# [WORK ITEM]
Find every line below with the string "computer" and pick it out.

(Saved data entries)
/---

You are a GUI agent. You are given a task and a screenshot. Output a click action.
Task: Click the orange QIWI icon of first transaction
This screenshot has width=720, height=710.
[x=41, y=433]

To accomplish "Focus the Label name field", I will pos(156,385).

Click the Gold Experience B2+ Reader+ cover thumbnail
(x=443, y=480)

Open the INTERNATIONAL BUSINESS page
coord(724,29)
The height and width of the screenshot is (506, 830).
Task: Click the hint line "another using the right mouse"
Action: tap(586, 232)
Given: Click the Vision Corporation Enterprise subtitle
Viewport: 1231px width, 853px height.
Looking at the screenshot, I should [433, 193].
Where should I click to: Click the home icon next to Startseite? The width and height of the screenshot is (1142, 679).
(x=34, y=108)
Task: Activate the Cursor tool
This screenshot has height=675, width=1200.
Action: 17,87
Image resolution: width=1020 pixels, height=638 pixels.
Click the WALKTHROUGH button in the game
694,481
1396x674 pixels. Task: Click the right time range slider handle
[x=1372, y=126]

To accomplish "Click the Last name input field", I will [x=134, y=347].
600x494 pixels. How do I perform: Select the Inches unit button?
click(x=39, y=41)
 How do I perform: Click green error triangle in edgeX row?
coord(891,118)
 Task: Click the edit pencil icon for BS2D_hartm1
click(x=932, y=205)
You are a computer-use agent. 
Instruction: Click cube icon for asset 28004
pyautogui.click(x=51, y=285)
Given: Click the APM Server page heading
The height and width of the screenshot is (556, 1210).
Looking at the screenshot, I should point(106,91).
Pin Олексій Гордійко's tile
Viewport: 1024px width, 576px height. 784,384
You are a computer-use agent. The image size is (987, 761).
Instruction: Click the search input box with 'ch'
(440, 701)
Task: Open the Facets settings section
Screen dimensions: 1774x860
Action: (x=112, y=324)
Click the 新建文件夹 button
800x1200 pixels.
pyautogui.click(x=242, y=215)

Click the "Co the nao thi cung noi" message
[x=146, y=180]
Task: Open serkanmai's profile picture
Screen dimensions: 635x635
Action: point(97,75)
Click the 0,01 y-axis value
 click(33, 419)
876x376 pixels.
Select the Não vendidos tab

\---

# [RESULT FOR THIS EXERCISE]
You are a computer-use agent. 
You are a computer-use agent. The image size is (987, 761).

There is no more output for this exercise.